Tucked in the metal trays are bisected human hearts.

The class: Human Anatomy.

The assignment: Identify and pin 15 parts of the heart.

The purpose of the class, as stated in Professor Martha Dixon’s syllabus, is to understand the structure of the human body and how all of the organs are interconnected.

In addition to models and charts, the students learn by hands-on work with human cadavers, all of which are kept in a chilled room adjacent to the classroom, aptly named the “cadaver room”.

Inside sit four gurneys, each draped with a white sheet, and each covering, based on its telltale shape, could only be a human body.

“Some people never get over it, but some are excited,” Dixon says.

To help the students adjust to their grisly studies Dixon plays music while they are in the lab.

“Funk works well,” she says. “It seems to work the best.”

But not all students require the soothing sounds of funk classics to get over their nerves.

With gusto, Nova Robb describes her use of a bone saw in class: “It was a hard core power tool; we spent the day sawing into a man’s spine.”

Despite the gruesome curriculum, the students express gratitude and even a fondness for their cadaver.

“You form an attachment” Rob says. “We would talk to it.”

Working on a cadaver would be a true test of both nerve and stomach integrity for most people.

But many of the students in Dixon’s class, the most difficult part isn’t dissection – it’s the enormous work load.

Each week, students must attend three hours of lecture in addition to six hours of lab work.

“You can’t give up, you can’t be discouraged,” says Tim Detmers. “The rigors of this class help prepare [us] for what we will have to deal with in the future.”

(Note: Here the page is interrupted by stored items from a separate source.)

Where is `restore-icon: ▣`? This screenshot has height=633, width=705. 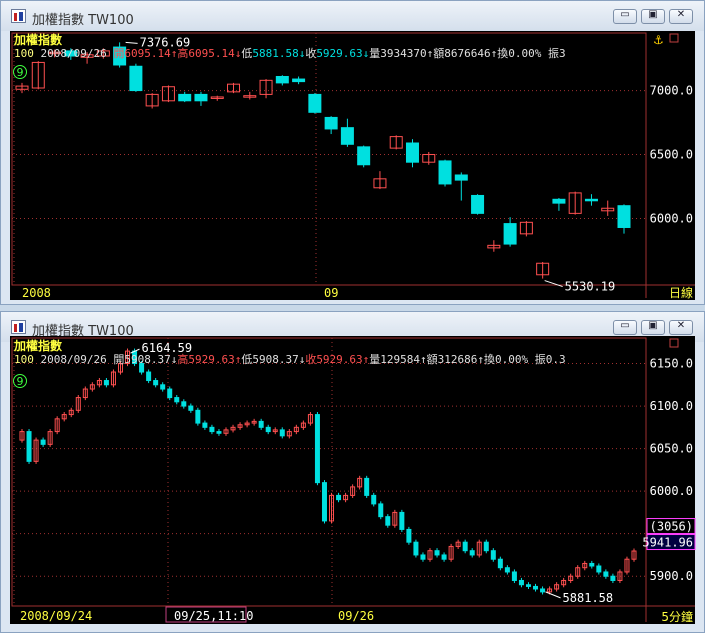
restore-icon: ▣ is located at coordinates (653, 14).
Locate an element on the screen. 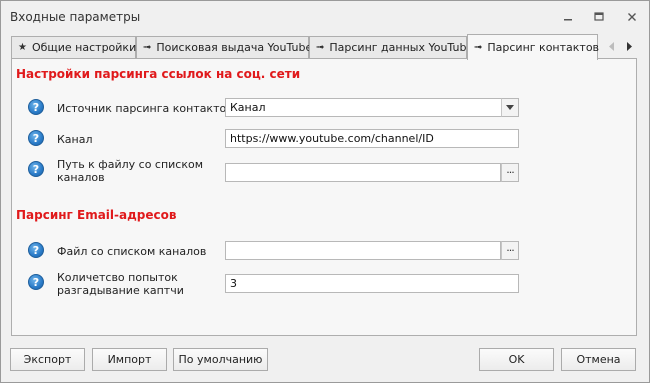  path-label: Путь к файлу со списком каналов is located at coordinates (130, 171).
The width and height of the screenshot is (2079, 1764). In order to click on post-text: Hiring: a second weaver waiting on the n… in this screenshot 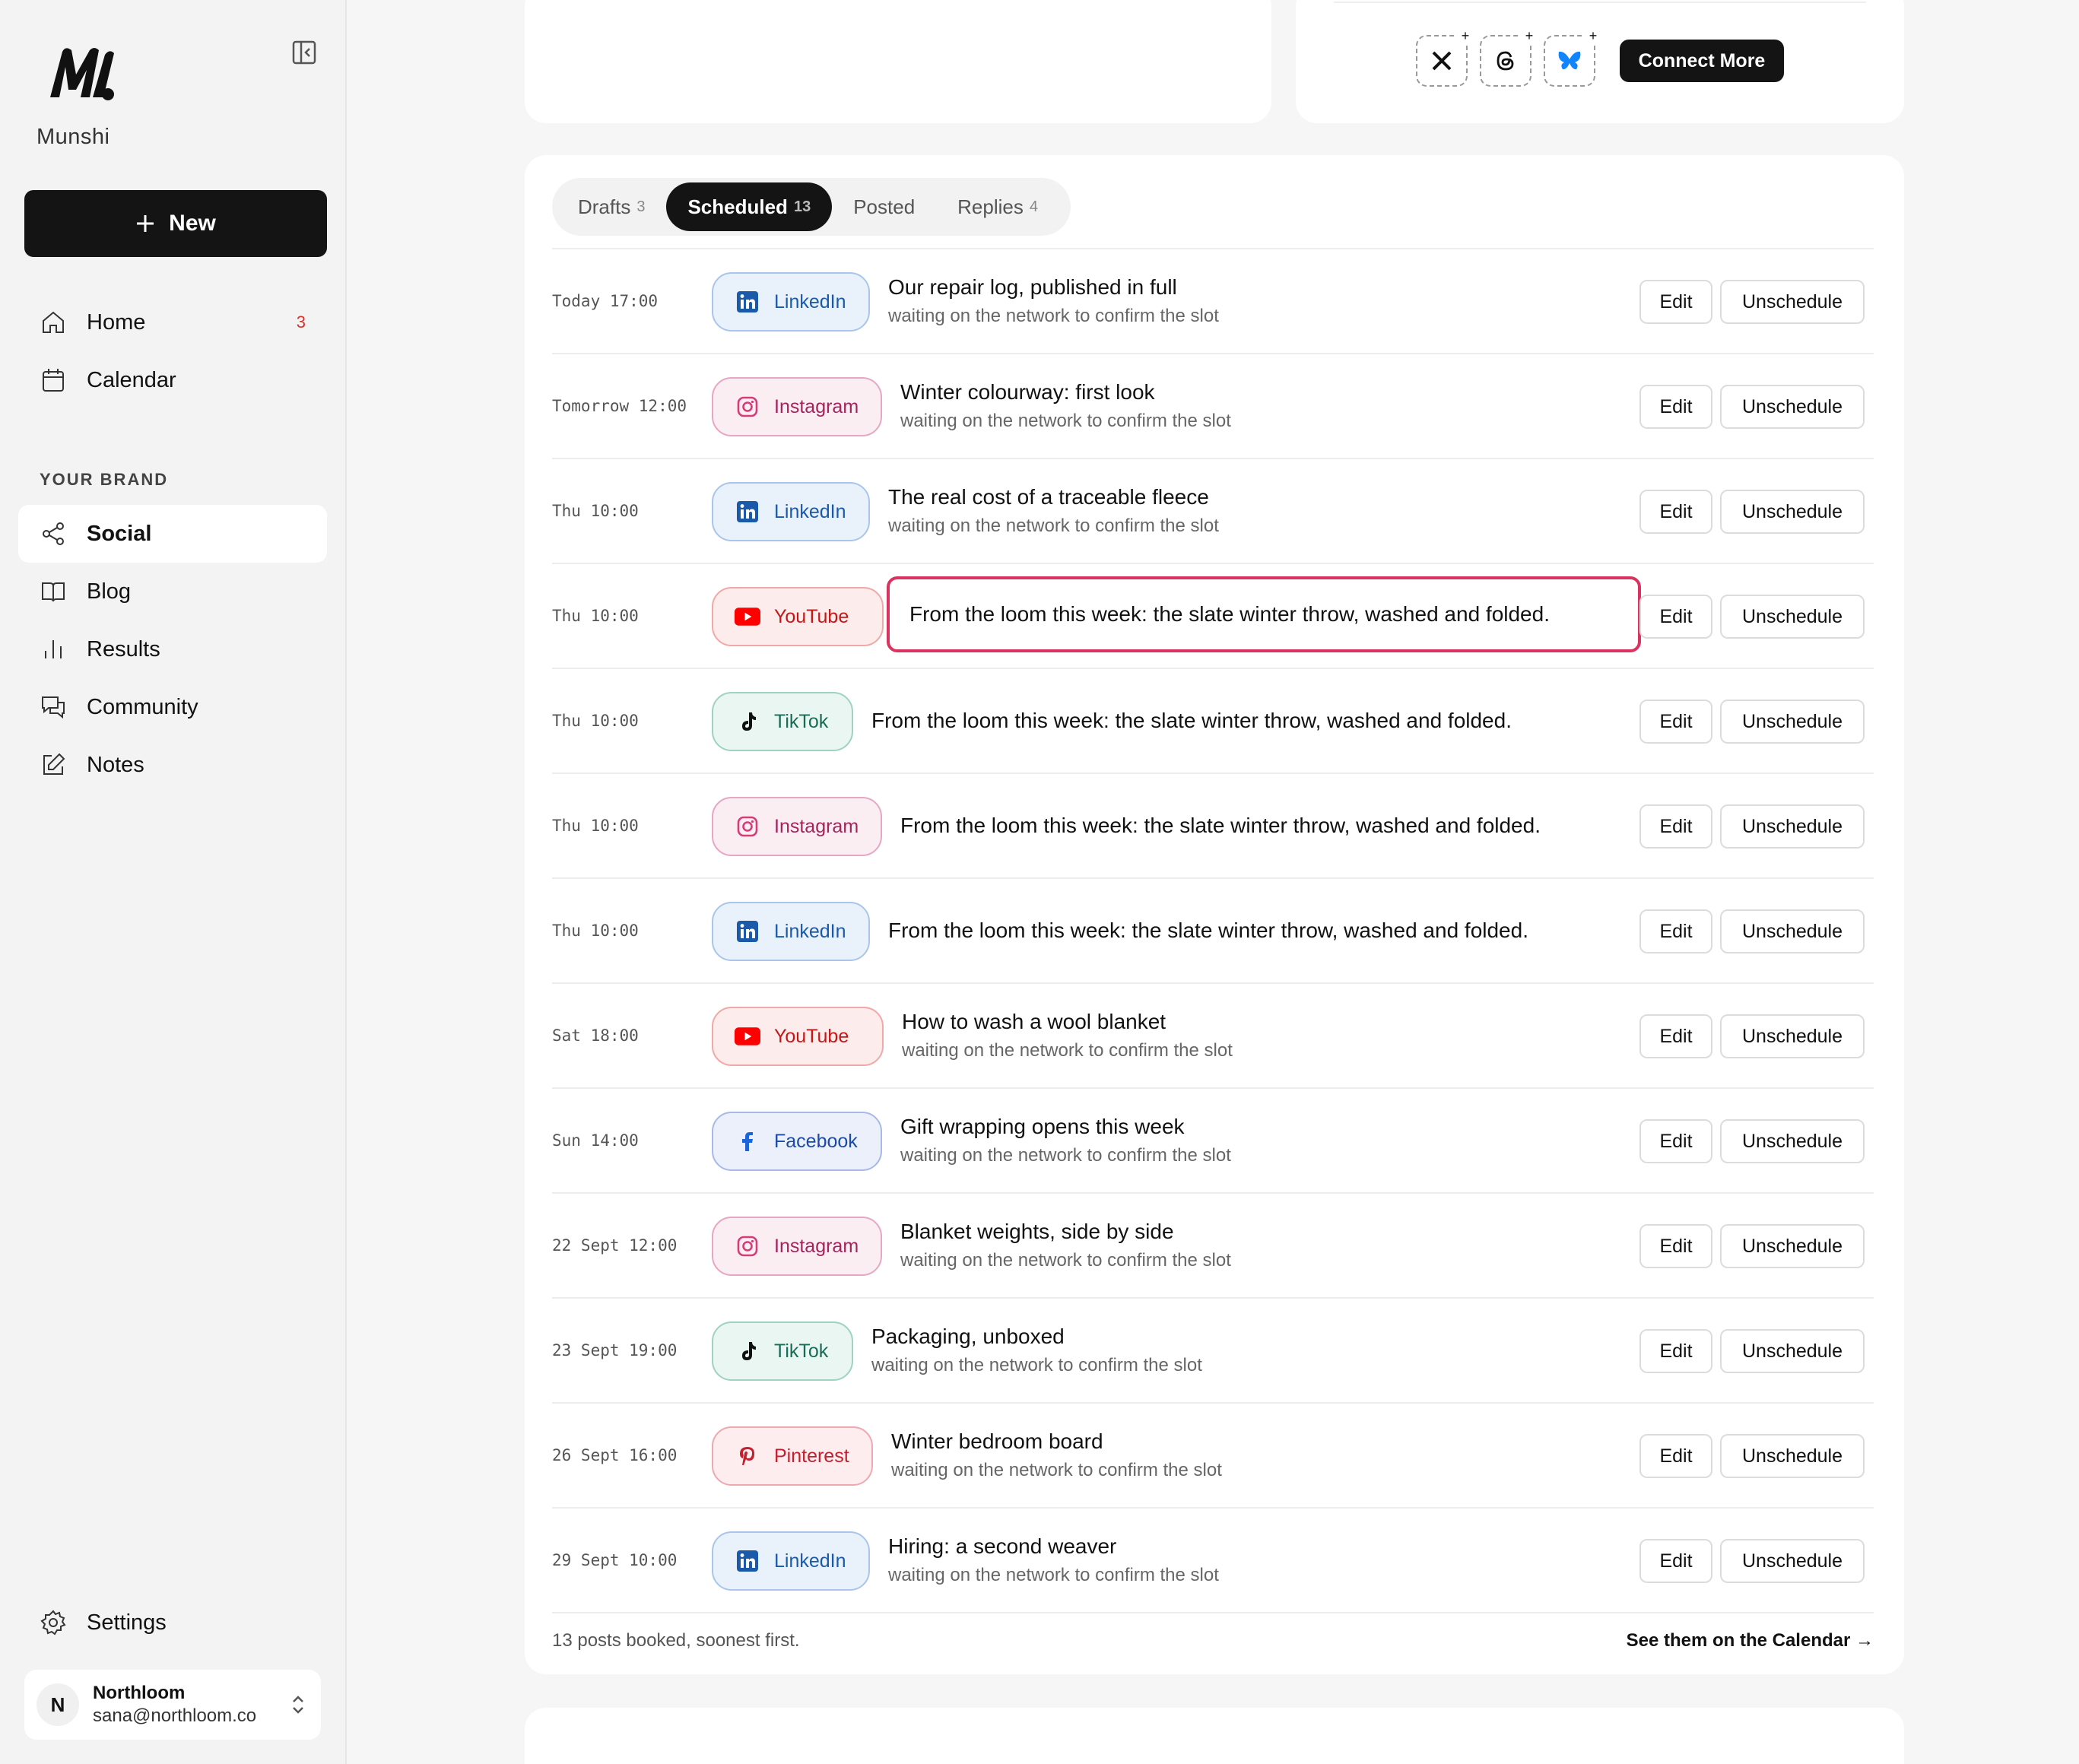, I will do `click(1054, 1560)`.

Having access to cadavers at the community college level is uncommon, especially in a setting where the students have the opportunity to work with them directly.

Other schools, Dixon says, use fetal pigs or cats.

This is because of the expense.

While the cadavers are donated to DVC through the UCSF willed body program, the school pays for the very costly storage of the bodies.

Some schools are moving away from the use of cadavers in class, electing instead to use a digital cadaver.

“It makes me nervous when I hear med students are doing that,” Dixon says.

Her students agree.

“Its one thing to look at a picture,” says Mike Boals. “It’s another thing to pull on someone’s bicep and watch the arm come up.”

Despite his gratitude for the opportunity to work with a cadaver, Boals is in no rush to make a similar donation.

“I want to be cremated,” he said. “The idea of being laid open on the table…

“I’m thankful to have the cadavers, but I know I wouldn’t want it to be me.”

Dixon, on the other hand, intends to be more posthumously generous. She plans to donate her body to science.